**What you will do:** All pictures should be dropped, and only the lines from the top of the entries below through the line containing "Impressum (178, 2489)" repeated exactly, both ends included.

**Entries provided:**

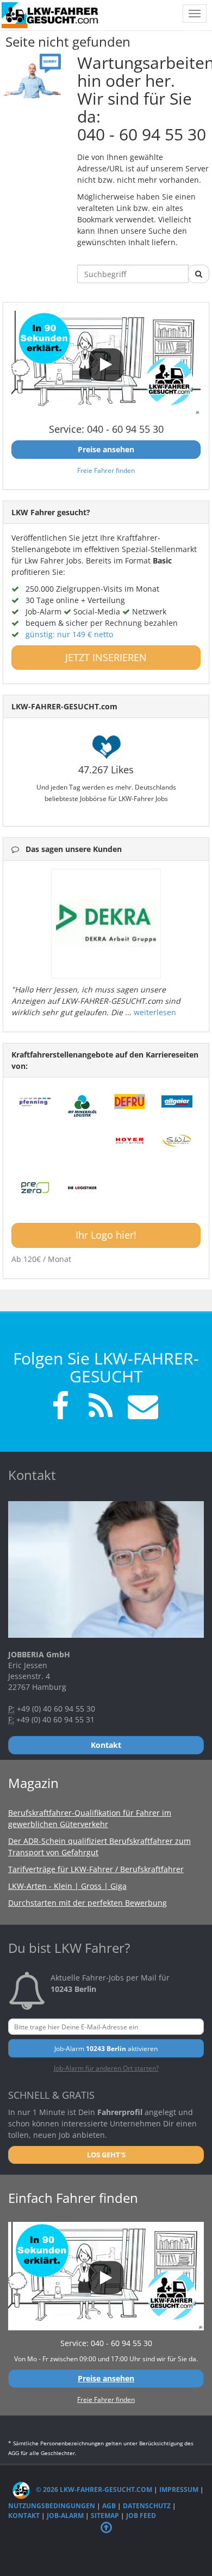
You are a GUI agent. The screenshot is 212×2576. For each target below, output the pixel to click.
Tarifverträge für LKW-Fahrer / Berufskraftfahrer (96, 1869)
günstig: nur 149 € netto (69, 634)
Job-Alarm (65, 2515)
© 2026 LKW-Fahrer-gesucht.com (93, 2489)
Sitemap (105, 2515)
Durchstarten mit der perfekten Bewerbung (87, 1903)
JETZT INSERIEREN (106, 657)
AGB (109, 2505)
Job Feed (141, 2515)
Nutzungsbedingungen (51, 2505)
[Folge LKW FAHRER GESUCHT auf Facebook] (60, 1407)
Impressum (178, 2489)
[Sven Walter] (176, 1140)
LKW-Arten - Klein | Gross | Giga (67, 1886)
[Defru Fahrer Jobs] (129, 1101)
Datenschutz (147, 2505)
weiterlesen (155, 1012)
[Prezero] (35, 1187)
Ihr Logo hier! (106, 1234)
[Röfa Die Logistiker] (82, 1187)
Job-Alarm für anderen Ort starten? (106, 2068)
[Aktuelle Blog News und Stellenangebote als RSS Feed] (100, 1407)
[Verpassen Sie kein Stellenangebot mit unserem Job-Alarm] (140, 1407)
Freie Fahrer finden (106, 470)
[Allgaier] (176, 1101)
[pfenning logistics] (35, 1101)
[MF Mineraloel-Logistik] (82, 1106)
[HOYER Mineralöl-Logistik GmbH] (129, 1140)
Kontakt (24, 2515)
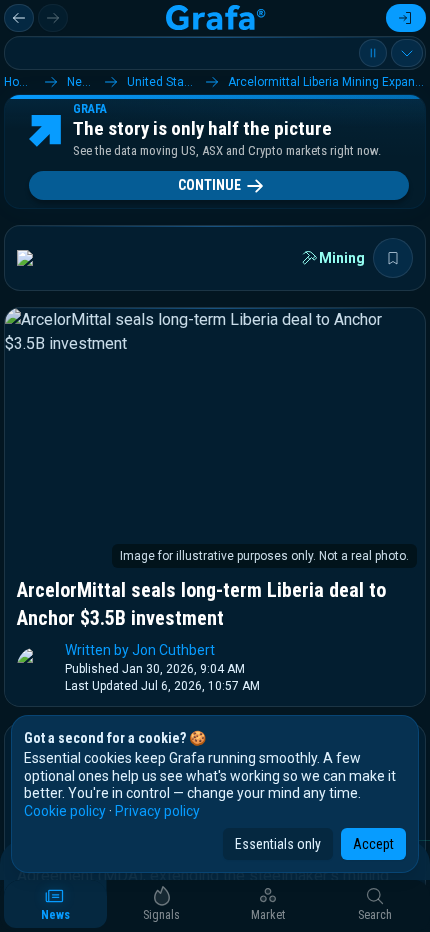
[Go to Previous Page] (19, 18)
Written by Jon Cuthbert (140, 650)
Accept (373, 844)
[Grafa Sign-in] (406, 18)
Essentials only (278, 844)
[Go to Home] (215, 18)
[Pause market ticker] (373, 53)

**Solution to this problem:**
You are a GUI agent. The screenshot is 212×2576. For each target below, output the pixel to click.
Tarifverträge für LKW-Fahrer / Berufskraftfahrer (96, 1869)
günstig: nur 149 € netto (69, 634)
Job-Alarm (65, 2515)
© 2026 LKW-Fahrer-gesucht.com (93, 2489)
Sitemap (105, 2515)
Durchstarten mit der perfekten Bewerbung (87, 1903)
JETZT INSERIEREN (106, 657)
AGB (109, 2505)
Job Feed (141, 2515)
Nutzungsbedingungen (51, 2505)
[Folge LKW FAHRER GESUCHT auf Facebook] (60, 1407)
Impressum (178, 2489)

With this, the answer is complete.